As you can see in the picture above, this parish is building a new parish center, so it must be doing well. Unfortunately, this also means that we had loud construction sounds coming from outside for the entire Mass, which actually forced me to concentrate more than I normally do on the Liturgy. I'm sure the daily Mass crowd here is used to it by now.
The ceiling in the church is unusually high. There is wood everywhere, including some very cool looking support beams on the ceiling. I would love to go back and see the parish when all the construction is done and everything is back to normal.
A rendering of the finished parish |
The Mass was concelebrated by one of our diocese' three brand new priests, Fr. Nick Fleming. I'm not sure exactly what brought him to this parish on this day, but it was really cool seeing him go through the consecration for one of his first times ever. After Mass the Blessed Sacrament was exposed for adoration, and some people stayed to pray the rosary.

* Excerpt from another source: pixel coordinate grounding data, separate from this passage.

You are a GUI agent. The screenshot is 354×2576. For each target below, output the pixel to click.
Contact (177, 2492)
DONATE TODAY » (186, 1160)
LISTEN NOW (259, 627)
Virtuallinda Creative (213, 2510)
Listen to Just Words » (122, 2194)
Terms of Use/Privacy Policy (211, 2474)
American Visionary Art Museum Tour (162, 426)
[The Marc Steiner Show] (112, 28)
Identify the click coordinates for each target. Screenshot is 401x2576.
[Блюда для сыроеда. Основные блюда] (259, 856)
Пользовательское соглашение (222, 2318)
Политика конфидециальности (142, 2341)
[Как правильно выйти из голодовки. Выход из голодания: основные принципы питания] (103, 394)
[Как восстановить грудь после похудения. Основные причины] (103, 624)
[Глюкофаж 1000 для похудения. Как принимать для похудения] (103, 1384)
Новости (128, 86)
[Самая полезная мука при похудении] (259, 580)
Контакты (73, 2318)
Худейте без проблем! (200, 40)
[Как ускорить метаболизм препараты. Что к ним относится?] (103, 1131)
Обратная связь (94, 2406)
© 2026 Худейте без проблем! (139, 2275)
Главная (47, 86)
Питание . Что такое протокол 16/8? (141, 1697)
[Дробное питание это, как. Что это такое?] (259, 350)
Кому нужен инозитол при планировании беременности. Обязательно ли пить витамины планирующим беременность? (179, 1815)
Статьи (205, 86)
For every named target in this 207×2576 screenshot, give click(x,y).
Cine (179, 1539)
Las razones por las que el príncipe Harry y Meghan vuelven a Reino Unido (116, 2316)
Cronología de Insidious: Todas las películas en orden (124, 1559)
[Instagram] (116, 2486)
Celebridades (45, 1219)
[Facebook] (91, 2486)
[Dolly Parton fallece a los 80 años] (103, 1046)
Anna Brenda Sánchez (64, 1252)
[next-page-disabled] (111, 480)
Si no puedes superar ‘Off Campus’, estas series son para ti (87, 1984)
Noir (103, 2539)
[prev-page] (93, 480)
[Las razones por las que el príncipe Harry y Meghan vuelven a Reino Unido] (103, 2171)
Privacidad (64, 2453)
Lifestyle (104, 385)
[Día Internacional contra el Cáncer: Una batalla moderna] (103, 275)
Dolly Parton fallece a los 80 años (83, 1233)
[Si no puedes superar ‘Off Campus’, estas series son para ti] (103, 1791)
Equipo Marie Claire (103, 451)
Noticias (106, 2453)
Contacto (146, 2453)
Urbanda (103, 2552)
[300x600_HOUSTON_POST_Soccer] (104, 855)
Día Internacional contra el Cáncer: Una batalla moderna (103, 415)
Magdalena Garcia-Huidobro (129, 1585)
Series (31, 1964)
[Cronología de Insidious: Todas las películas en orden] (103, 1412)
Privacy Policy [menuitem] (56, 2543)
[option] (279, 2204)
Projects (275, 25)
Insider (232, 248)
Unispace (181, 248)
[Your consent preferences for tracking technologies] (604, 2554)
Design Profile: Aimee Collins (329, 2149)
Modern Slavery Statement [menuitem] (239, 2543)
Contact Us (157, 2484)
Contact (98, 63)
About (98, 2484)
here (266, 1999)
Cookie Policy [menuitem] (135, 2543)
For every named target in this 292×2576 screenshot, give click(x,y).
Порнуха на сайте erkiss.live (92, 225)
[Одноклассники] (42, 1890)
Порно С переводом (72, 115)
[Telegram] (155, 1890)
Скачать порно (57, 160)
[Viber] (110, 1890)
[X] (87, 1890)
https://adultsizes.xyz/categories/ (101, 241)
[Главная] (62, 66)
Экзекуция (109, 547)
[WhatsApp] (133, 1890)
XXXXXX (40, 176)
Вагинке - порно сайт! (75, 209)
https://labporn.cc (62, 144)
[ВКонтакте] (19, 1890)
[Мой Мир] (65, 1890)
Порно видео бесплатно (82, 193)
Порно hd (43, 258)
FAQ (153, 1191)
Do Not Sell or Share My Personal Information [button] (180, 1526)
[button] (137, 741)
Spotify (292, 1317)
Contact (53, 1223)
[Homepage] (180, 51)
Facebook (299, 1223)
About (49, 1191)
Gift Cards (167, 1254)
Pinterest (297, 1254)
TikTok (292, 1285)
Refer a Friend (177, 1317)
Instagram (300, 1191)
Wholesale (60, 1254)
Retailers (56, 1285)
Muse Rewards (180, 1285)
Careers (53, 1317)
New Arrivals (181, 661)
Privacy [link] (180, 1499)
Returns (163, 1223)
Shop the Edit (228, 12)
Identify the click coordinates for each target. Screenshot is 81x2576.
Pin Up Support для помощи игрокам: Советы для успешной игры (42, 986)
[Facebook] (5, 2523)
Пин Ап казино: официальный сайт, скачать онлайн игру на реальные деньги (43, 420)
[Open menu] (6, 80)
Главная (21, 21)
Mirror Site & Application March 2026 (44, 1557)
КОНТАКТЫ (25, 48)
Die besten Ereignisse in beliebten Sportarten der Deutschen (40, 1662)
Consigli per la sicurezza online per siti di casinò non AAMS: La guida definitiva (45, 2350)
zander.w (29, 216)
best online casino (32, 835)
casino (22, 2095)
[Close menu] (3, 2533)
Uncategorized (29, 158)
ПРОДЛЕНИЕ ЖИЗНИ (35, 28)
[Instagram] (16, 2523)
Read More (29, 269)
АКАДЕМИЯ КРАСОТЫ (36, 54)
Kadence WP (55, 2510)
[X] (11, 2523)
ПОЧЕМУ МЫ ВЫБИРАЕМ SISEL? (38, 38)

Today is the feast day of St. Kateri, but only in America for reasons that I can't track down (everywhere else it's April 17, the day of her death). I like that I came to St. Bernard's on her feast day, since St. Bernard's launched the St. Kateri parish that I wrote about last week. St. Kateri is the first Native American saint, just recently canonized in 2012. She was disfigured by smallpox as a child. She converted to Catholicism despite being shunned by her tribe for doing so, and moved to a Jesuit missionary village in Canada for the last few years of her life. She took a vow of perpetual virginity and died in the village at the age of 24.